DRAM-Hersteller weiter pessimistisch

Ende der negativen Preisentwicklung frühestens im September erwartet

Wie DigiTimes berichtet, fallen die Vorhersagen der größten drei taiwanesischen DRAM-Produzenten Inotera Memories, Nanya Technology und Powerchip Semiconductor Corporation (PSC) pessimistisch aus. Im Rahmen einer am Mittwoch abgehaltenen Investorenkonferenz zeigte sich vor allem Inotera mit Blick auf das dritte Quartal nur wenig zuversichtlich.
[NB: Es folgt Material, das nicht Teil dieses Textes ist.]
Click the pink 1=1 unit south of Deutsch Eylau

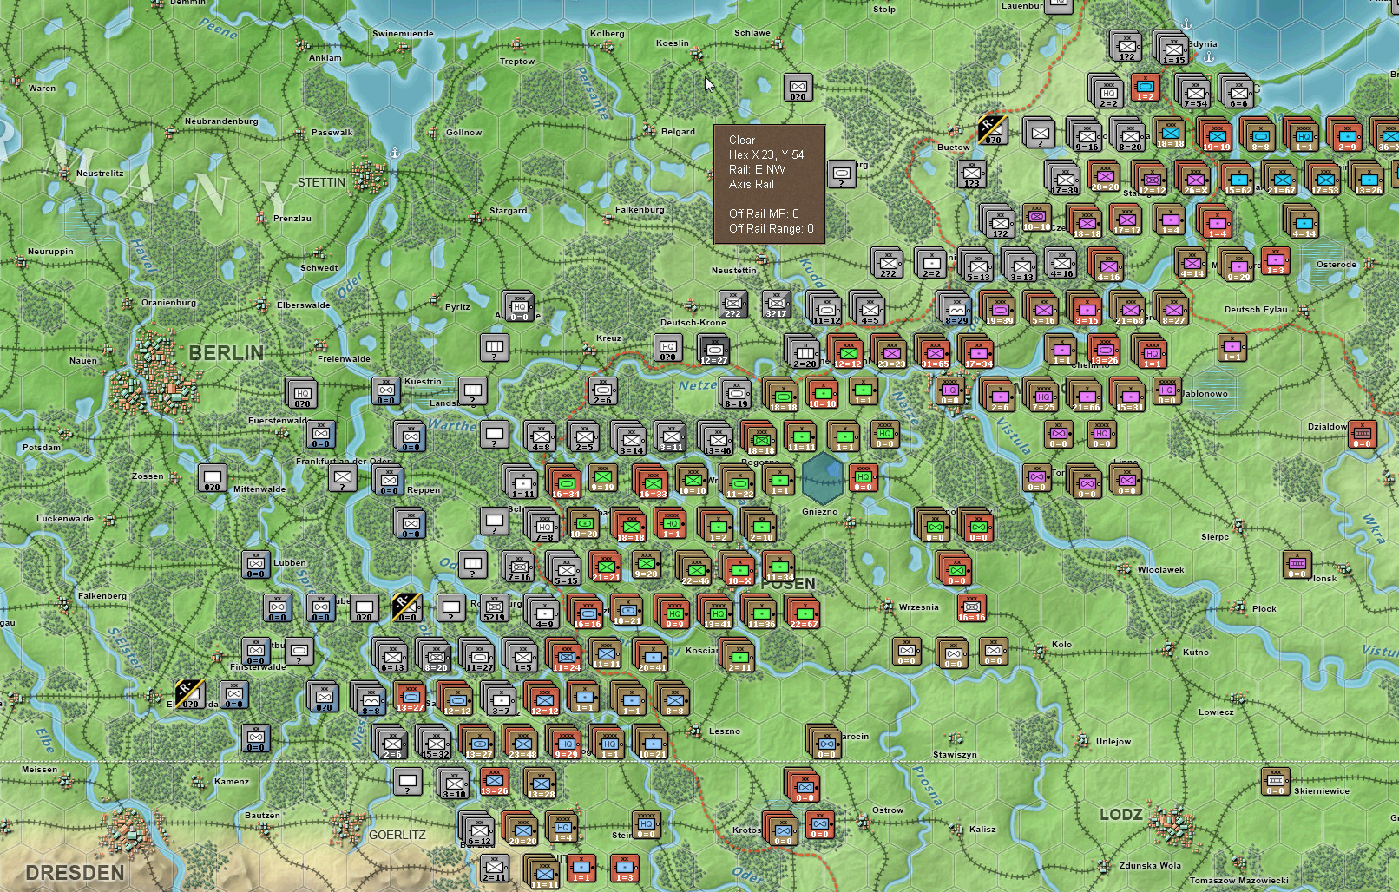1232,348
Der Konzern geht davon aus, dass sich die Preise für DRAM auch in der gesamten zweiten Jahreshälfte negativ entwickeln.

Laut Inotera-Präsident Charles Kau werden internationale Wirtschaftsturbulenzen nicht spurlos an der Speicherchip-Industrie vorüber ziehen. Insbesondere die hohen Rohstoff- und Energiepreise setzen der Branche zu. Auch die global ansteigende Inflation bereitet Kau Kopfzerbrechen. Die Auswirkungen auf die IT-Industrie könnten sich vor diesem Hintergrund verschärfen, sodass ein neuerlicher Preisverfall nicht mehr länger auszuschließen sei, so der Inotera-Manager. Der sich abzeichnende Aufschwung im dritten Quartal sei angesichts der schlechten Rahmenbedingungen ernsthaft in Gefahr.
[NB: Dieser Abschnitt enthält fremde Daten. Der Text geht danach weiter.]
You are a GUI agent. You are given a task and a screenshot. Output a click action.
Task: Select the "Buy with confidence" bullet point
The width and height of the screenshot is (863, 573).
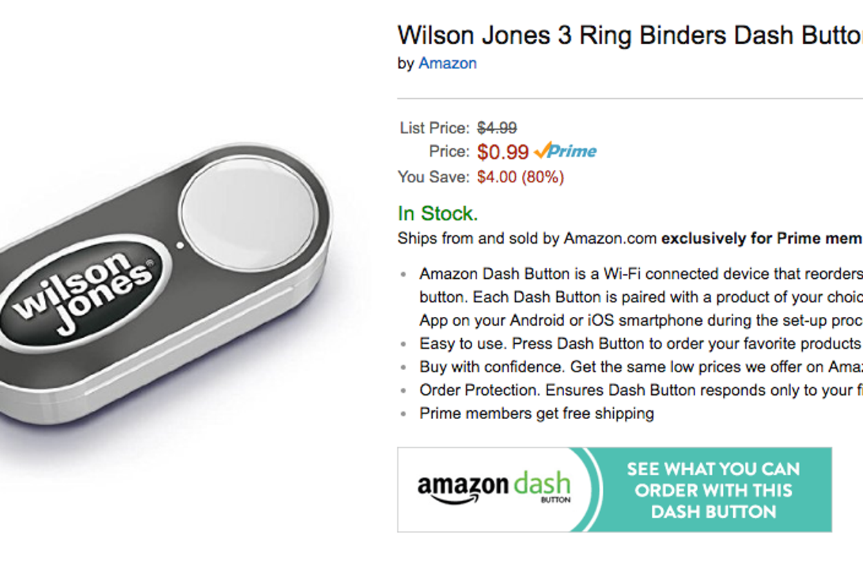coord(640,367)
Diese Sicht teilten auf der Konferenz auch Vertreter der PSC-Geschäftsführung. Das Grundproblem liegt laut PSC darin, dass die Nachfrage unter den Erwartungen bleibt und die Lagerbestände nach wie vor Überkapazitäten aufweisen. Nanya-Sprecher und Vizepräsident Pei-Lin Pai sieht ein Abflachen der kontraktbezogenen DRAM-Preise bereits für Anfang August – und dies, obwohl erst im zweiten Quartal eine Wertsteigerung für Optimismus in der Branche gesorgt hatte. PSC wiederum nimmt die langsam stabilisierende Situation der vergangenen Monate zum Anlass, nach einem schwachen dritten Quartal einen Aufschwung im September zu sehen.